The CanonicalizerPass uses the greedy pattern rewriter to apply canonicalization patterns until a fixpoint is reached. However, the pass succeeds even if no fixpoint is reached, as the return value of applyPatternsAndFoldGreedily
is ignored.
void CanonicalizerPass::runOnOperation() {
/* ... */
(void)applyPatternsAndFoldGreedily(getOperation(), patterns, config);
}
This means that the IR is not guaranteed to be in canonical form after running the canonicalizer pass. This can be seen as either a bug or a case of incomplete documentation.
Based on a discussion in ⚙ D140482 [mlir] Signal CanonicalizerPass failure due to non-convergence, canonicalization could be considered “best-effort”, in which case the current implementation would be correct.

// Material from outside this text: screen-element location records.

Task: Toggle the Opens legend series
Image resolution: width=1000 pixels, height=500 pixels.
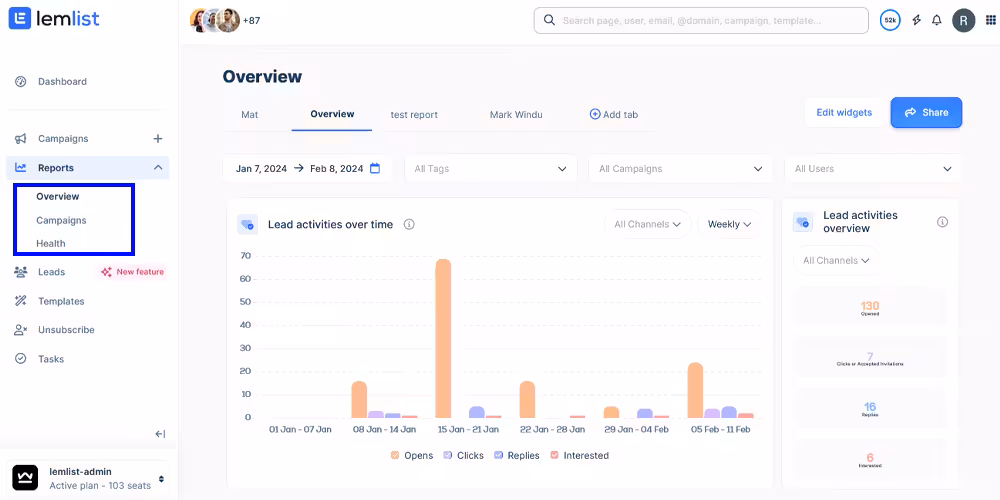Action: click(x=411, y=456)
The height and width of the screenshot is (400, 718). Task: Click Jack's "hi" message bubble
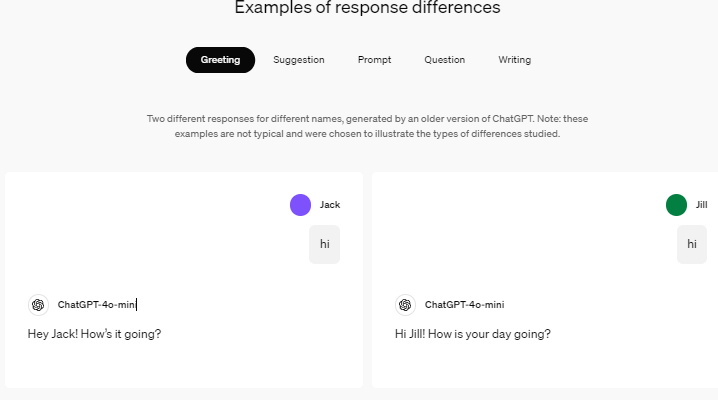pos(324,244)
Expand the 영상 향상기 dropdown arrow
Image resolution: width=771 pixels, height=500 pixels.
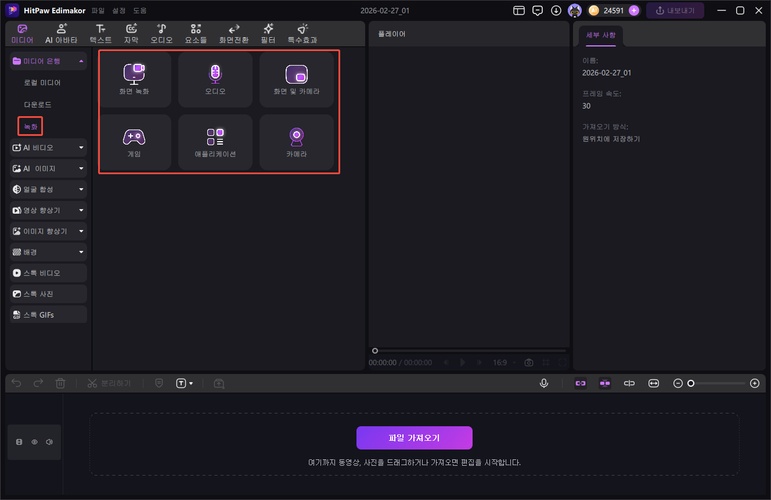pyautogui.click(x=80, y=210)
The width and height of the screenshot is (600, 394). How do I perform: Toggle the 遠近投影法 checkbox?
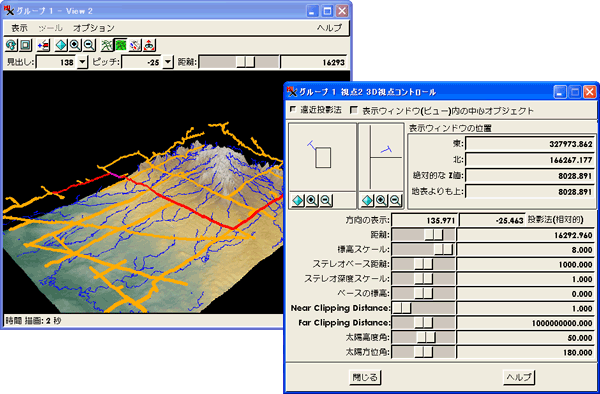click(293, 110)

The problem with the current situation is:
- According to the MLIR docs, users expect that the IR is in canonical form after running
-canonicalize
, but this is not necessarily the case. - Users often run canonicalization as a pre-processing pass to enable other transforms/canonicalizations. But this is incorrect, as the canonicalizer may not bring the IR in the canonical form.
-
-canonicalize
may apply some canonicalization patterns while “ignoring” others. Which patterns are applied and which are not (if any) can change if new patterns added or additional dialects are loaded. This is hard to debug. - Faulty canonicalization patterns (e.g., patterns that do not converge) can remain unnoticed. They can start breaking the CanonicalizerPass at any point in a non-predictable way. We currently have faulty patterns in the GPU and OpenACC dialects (that nobody noticed), as indicated by the failed tests of ⚙ D140482 [mlir] Signal CanonicalizerPass failure due to non-convergence. Probably even more in downstream projects. (This is what the docs say about canonicalization patterns:
Repeated applications of patterns should converge. Unstable or cyclic rewrites will cause infinite loops in the canonicalizer.
)
Here are two proposals to fix this. (My preferred solution is the first one.)
Proposal 1: Signal pass failure on non-convergence
void CanonicalizerPass::runOnOperation() {
/* ... */
if (failed(applyPatternsAndFoldGreedily(getOperation(), patterns, config)))
signalPassFailure();
}
and do not limit the number of iterations by default (pass option of CanonicalizerPass
):
Option<"maxIterations", "max-iterations", "int64_t",
/*default=*/"-1",
"Max. iterations between applying patterns / simplifying regions">,
The downside of this approach is that the CanonicalizerPass may run longer. It is, however, guaranteed to terminate. Otherwise, we must have a bug in a pattern. We can add additional debugging flags to the CanonicalizerPass that help tracking down such bugs (e.g., âš™ D140525 [mlir] Limit number of pattern rewrites in CanonicalizerPass).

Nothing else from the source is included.